As sacolas que entram nas casas, carregadas sob duas rodas e uma mochila, alimentando as famílias nas noites de preguiça, as vezes saudáveis, às vezes não tanto, entregues por um trabalhador que irá passar mais o resto da noite na rua para conseguir o suficiente para se alimentar no final do mês.
Desde a reforma trabalhista do governo Temer em 2017, diminuição dos empregos assalariados com carteira assinada se instaura cada vez mais no cotidiano, e uma forma de “capitalismo criativo” se instaurou na base econômica do país, criando assim uma ruptura ainda mais vasta entre as condições dos empresários do Vale do Silício e os entregadores que compõe toda a força proletária do modelo tecnológico, denominados como empreendedores perante a lei.
Como apontado pelo advogado Antônio Vicente Martin para Carta Capital, a reforma marginaliza a massa para um ambiente de trabalho dominado pelo mercado de aplicativos cujos não possuem legislações para os proteger, sem um mínimo de garantia oferecida pelas corporações, e devido a desvinculação das mesmas perante o estado, uma disparidade começa a emergir “[...] o trabalhador que está desempregado, ou no subemprego, trabalhando como Uber, quando ficar doente, vai ter atendimento por parte do Estado, apesar de não ter feito nenhum tipo de contribuição para esse atendimento. E a empresa a qual ele está vinculado, também não fez nenhum tipo de contribuição, ou seja, é uma situação dramática a curto e médio prazo”.
Portanto, com este cenário a vista, uma revolta se torna inevitável e uma mobilização dos entregadores, reivindicando seus direitos desde meados de 2020 com o aumento exponencial do mercado de venda por aplicativos, tendo um aumento significativo de pedidos perante a pandemia e sem um reajuste de pagamento digno para quem fazia tudo isso possível.

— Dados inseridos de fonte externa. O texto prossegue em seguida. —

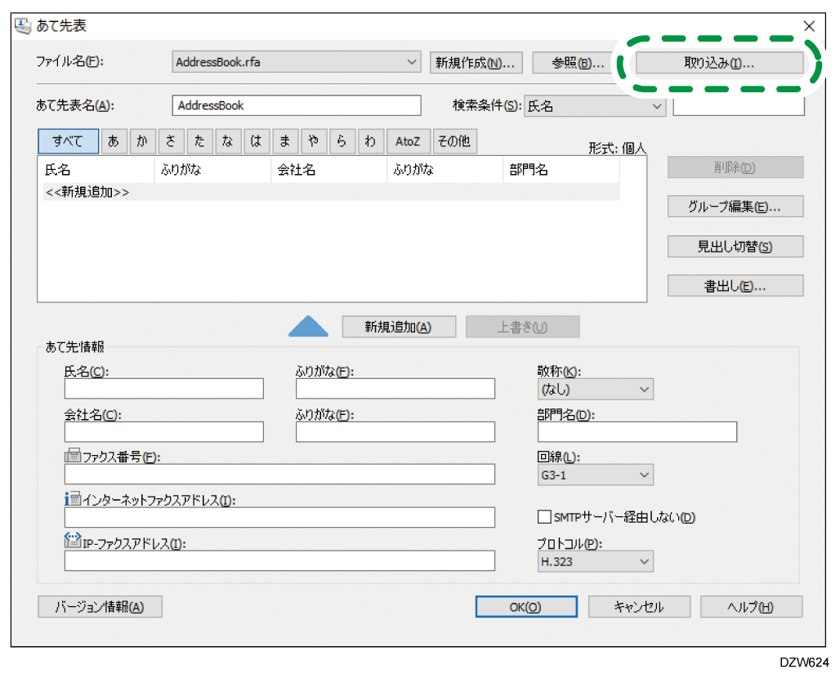Viewport: 840px width, 678px height.
Task: Open the 敬称 dropdown
Action: pos(644,390)
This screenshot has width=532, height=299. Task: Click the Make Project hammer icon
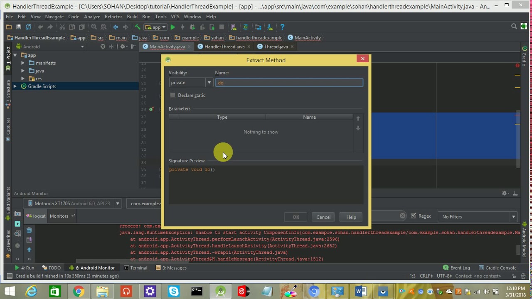point(138,27)
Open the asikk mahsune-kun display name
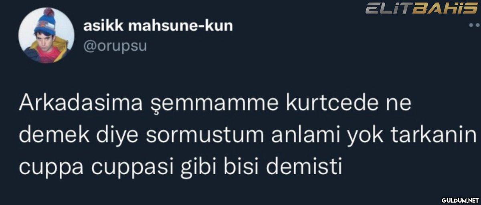 [158, 26]
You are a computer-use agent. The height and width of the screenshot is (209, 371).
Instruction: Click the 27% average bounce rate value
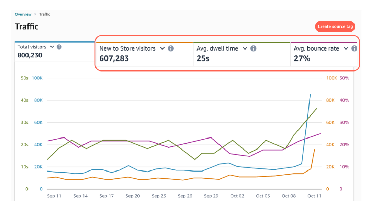tap(302, 58)
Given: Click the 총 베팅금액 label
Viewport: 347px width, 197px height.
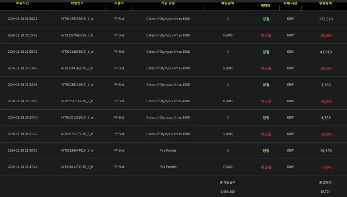Looking at the screenshot, I should coord(227,182).
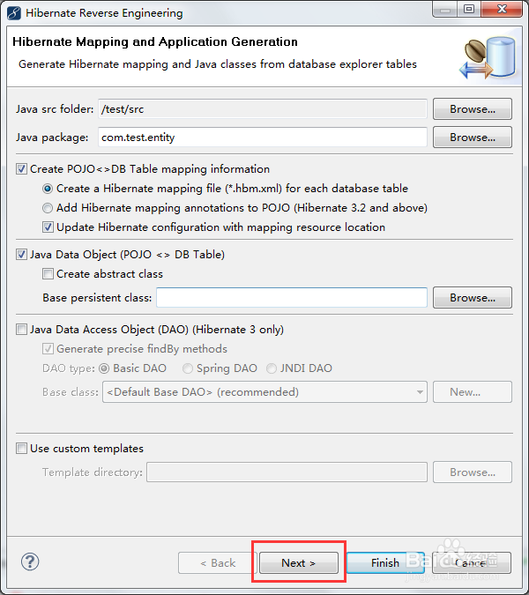
Task: Enable Create abstract class checkbox
Action: tap(48, 274)

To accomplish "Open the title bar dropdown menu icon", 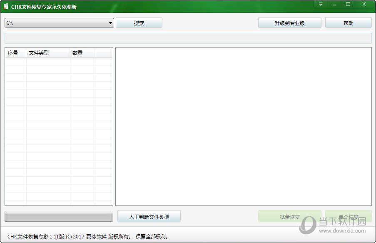I will (321, 4).
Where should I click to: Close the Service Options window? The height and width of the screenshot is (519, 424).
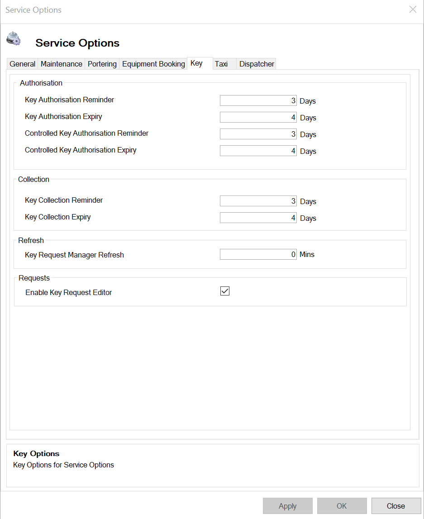(x=413, y=10)
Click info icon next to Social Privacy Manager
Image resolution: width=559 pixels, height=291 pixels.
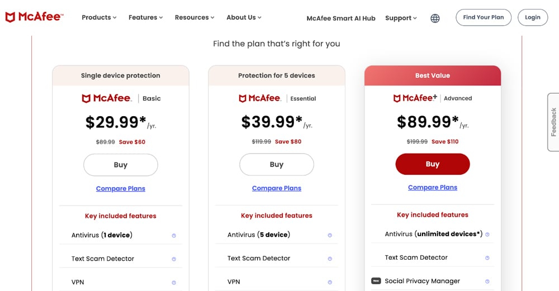click(x=487, y=282)
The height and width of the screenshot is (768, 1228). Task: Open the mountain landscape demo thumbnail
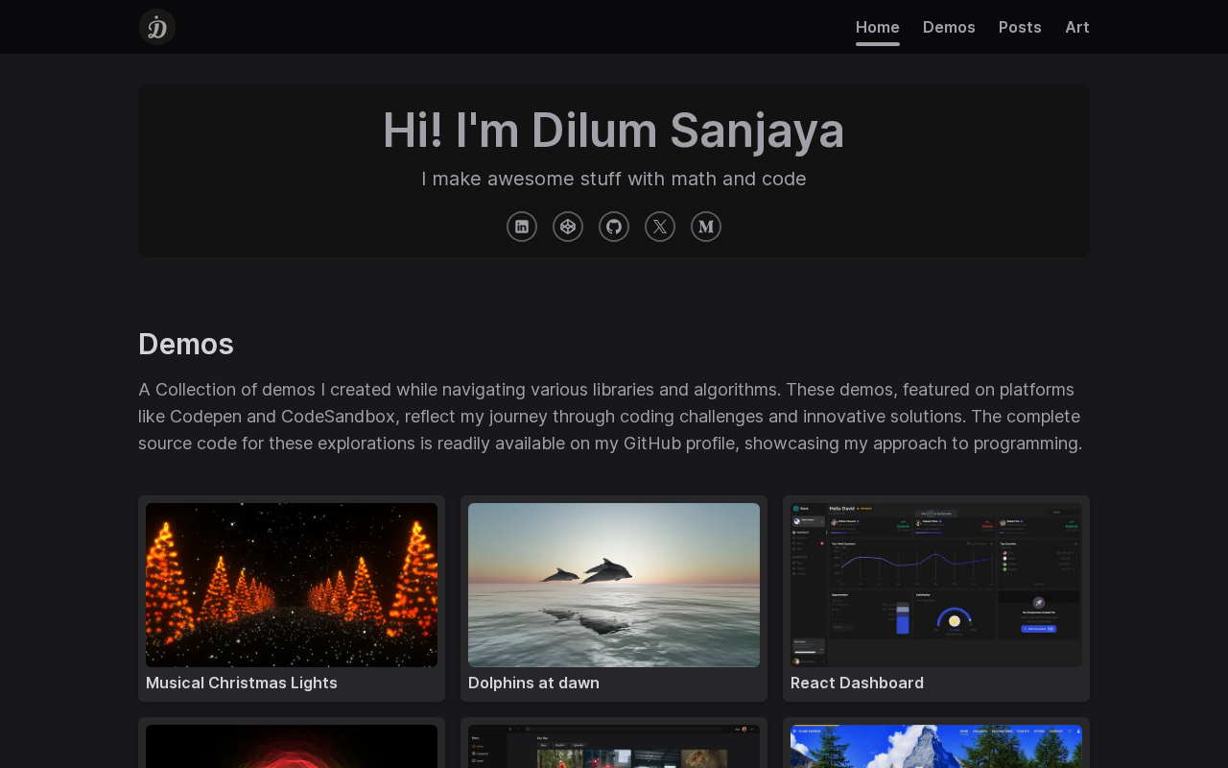coord(936,747)
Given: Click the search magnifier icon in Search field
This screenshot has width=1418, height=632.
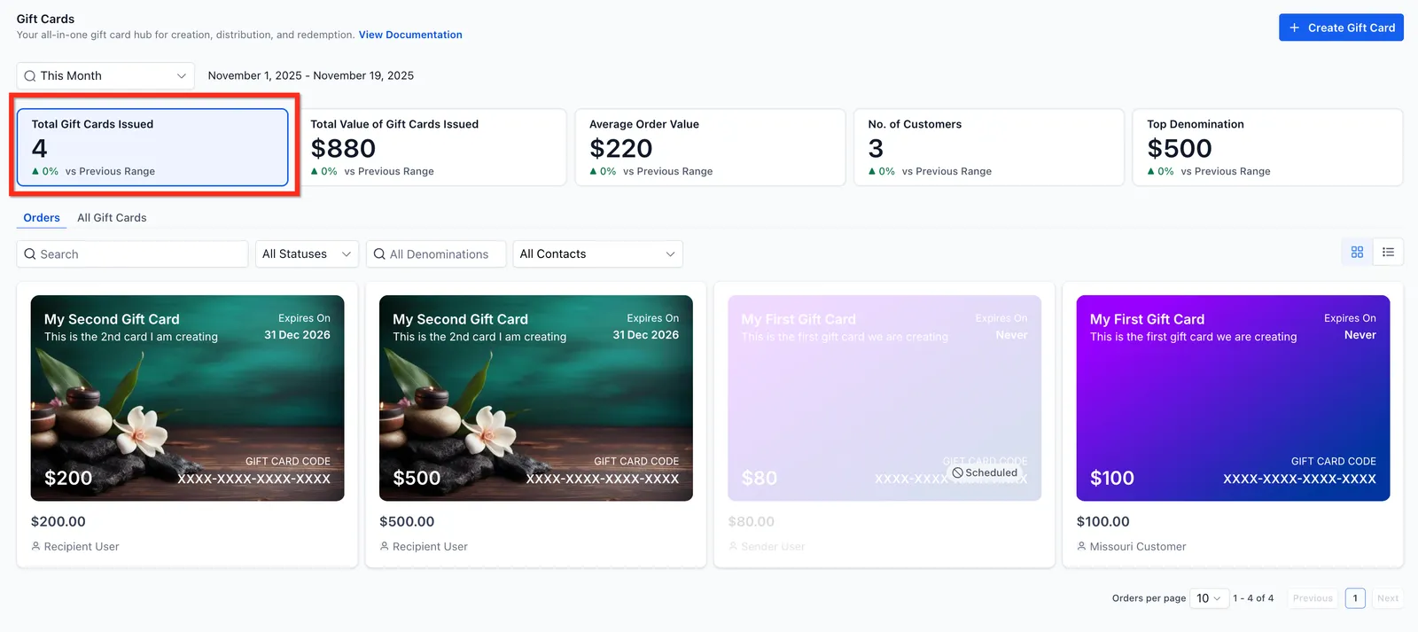Looking at the screenshot, I should point(30,254).
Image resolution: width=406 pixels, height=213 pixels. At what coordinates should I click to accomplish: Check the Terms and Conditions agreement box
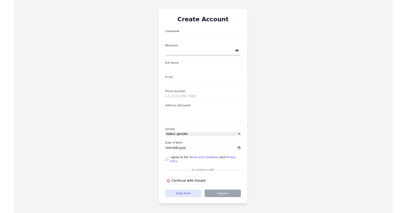pyautogui.click(x=166, y=159)
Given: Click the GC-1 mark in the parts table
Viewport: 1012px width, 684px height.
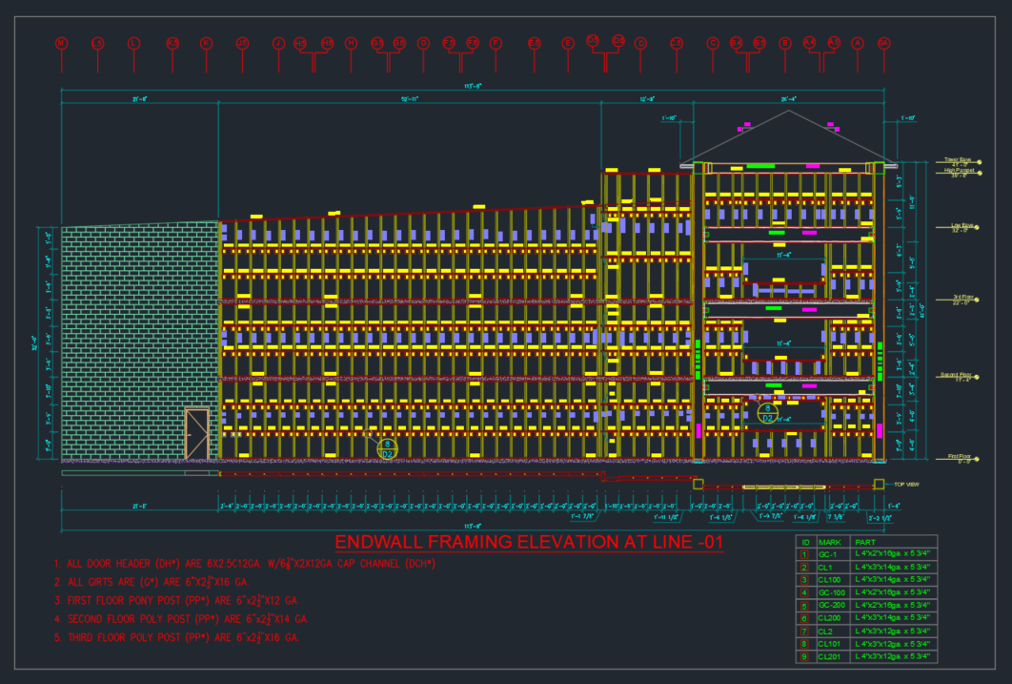Looking at the screenshot, I should (x=827, y=554).

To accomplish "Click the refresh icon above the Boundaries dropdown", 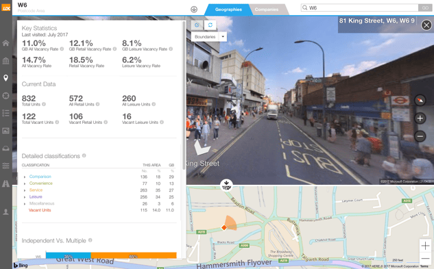I will 210,25.
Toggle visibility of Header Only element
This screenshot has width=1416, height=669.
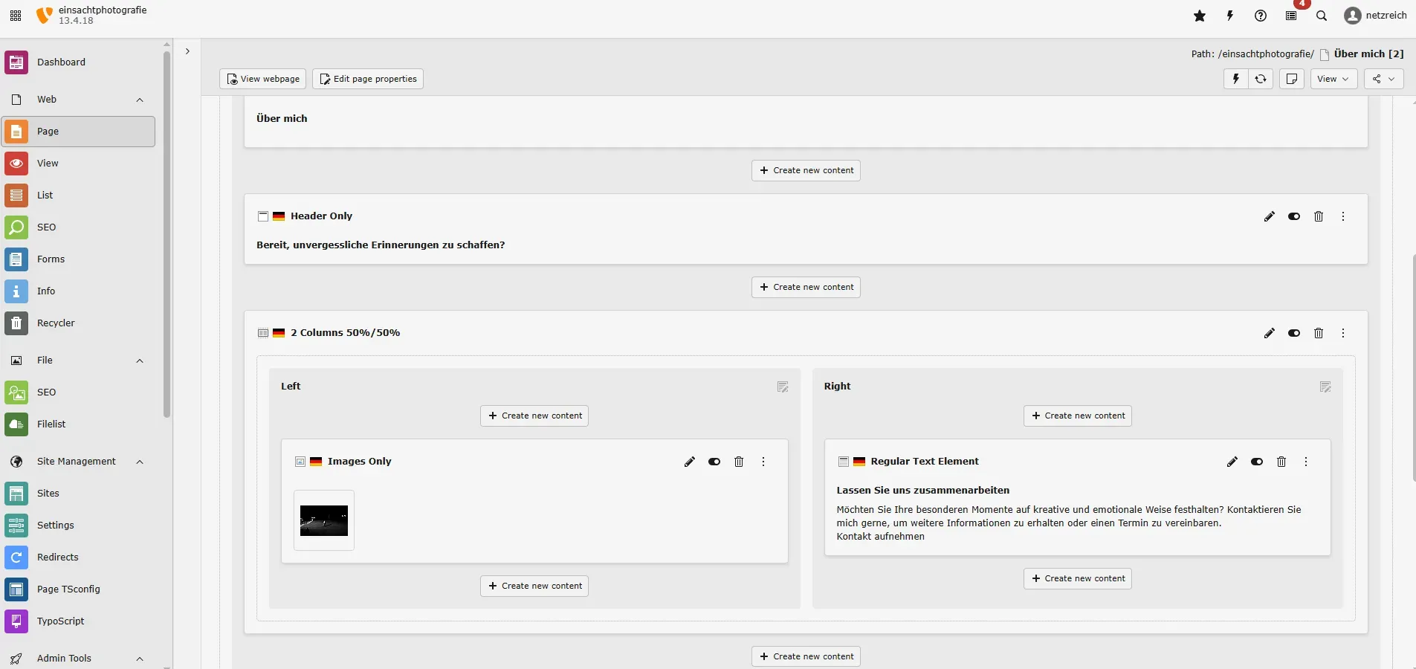(x=1294, y=216)
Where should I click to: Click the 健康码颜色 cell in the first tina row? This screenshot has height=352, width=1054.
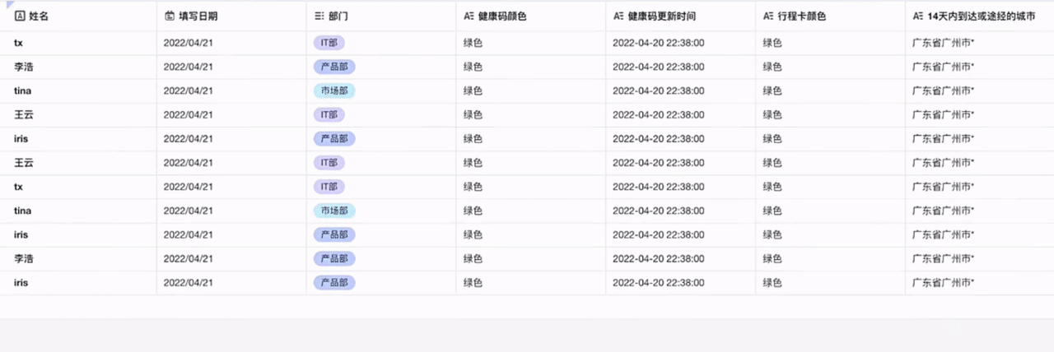click(x=473, y=90)
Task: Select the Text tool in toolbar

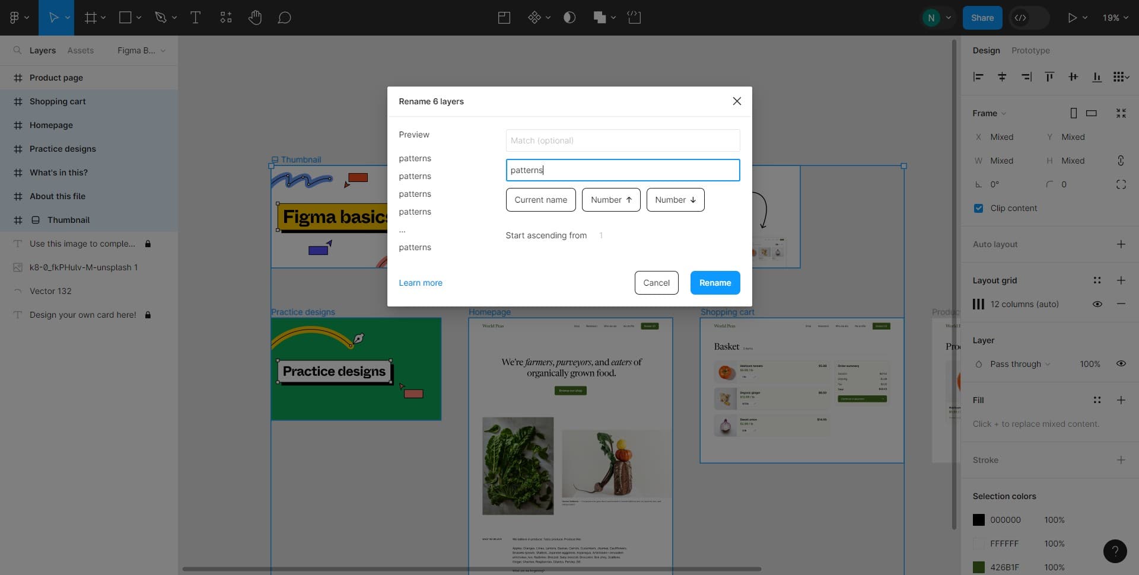Action: pos(195,18)
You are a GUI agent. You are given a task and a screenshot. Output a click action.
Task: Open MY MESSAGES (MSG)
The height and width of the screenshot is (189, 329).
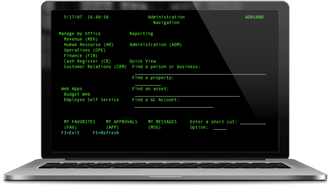[162, 125]
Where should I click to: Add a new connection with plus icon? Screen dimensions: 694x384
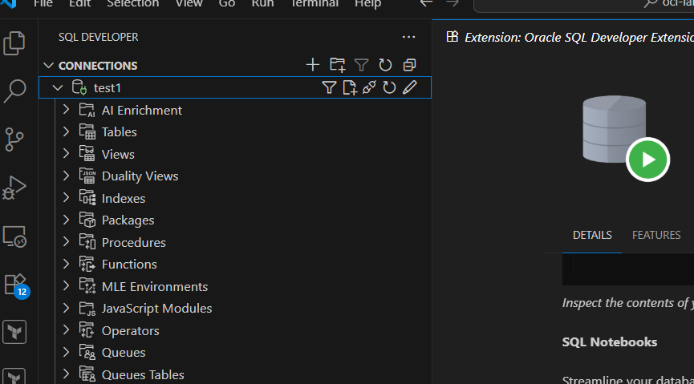point(313,65)
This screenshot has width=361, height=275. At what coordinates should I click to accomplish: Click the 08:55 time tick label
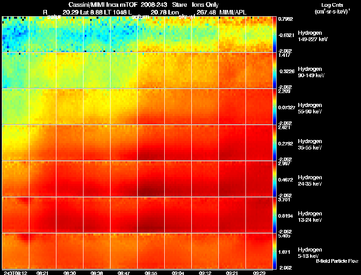[x=151, y=273]
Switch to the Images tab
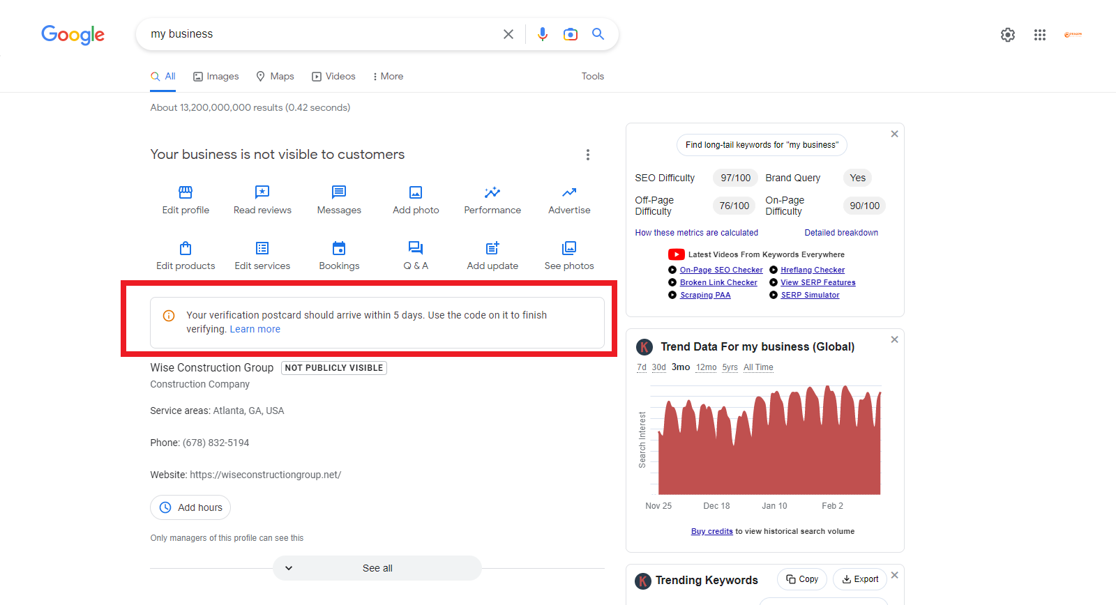This screenshot has width=1116, height=605. pyautogui.click(x=216, y=77)
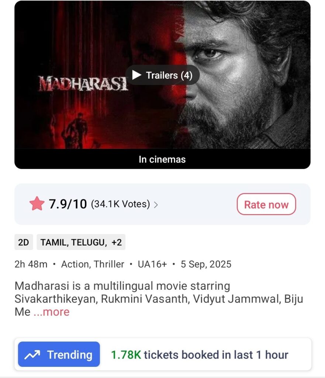The height and width of the screenshot is (378, 325).
Task: Expand description with ...more link
Action: (51, 312)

Surge em meio do furacão um movimento sindicalista de união dos motoqueiros, com seu personagem mais reconhecível sendo o Paulo Lima ‘Galo’, líder do movimento Entregadores Antifascistas, vem fazendo fronte reivindicando direitos aos trabalhadores tais quais ele, que passam 16 horas por dia na rua para ter o suficiente para se alimentar e sem direito a uma carteira assinada.
No dia 2 de abril deste ano foi feito um reajuste de R$5,51 para R$6,00 como o novo piso por rota e com o quilometro rodado aumentando de R$1,00 para R$1,50, porém não chega perto de ser o suficiente. Com o aumento drástico do preço da gasolina, o piso que seria o aceitável, como aponta os próprios entregadores, seria de R$8,00, caso contrário eles quase saem no prejuízo. Em contrapartida, o iFood afirma que este é o terceiro reajuste em 12 meses.
No dia anterior, dia 1, ocorreu um “apagão dos aplicativos” como realizado nos demais anos, uma forma de greve organizada através das mídias sociais e mobilizando as pessoas a não pedirem comida pelo aplicativo no dia para paralisá-lo. Todavia, esta mobilização foi a mais fraca como apontada pelo Galo em live nas mídias sociais, com pouca adesão e pouco barulho.
Um fator contribuinte para este ocorrido pode ser o que foi levantado pela reportagem da Agência Pública cuja traz à tona toda a campanha de desmoralização dos movimentos unificantes dos entregadores financiado pelo próprio iFood e realizada pela empresa de marketing SQi.
A reforma trabalhista, com suas promessas da melhora de relações de trabalho entre empregador e empregado e com seus ideais neoliberais em seu coração, conseguiu realizar o feito de colocar 66 mil pessoas na rua na grande capital econômica São Paulo, as sementes do cenário atual em que o Brasil se encontra foi plantada nesta reforma e os frutos estão sendo colhidos agora, com o processo sendo agilizado com a pandemia. Os entregadores são apenas um dos vários personagens, que apontam de forma mais gritante os problemas desta reforma.
Se nada for conquistado por eles, dificilmente será conquistado por outra categoria.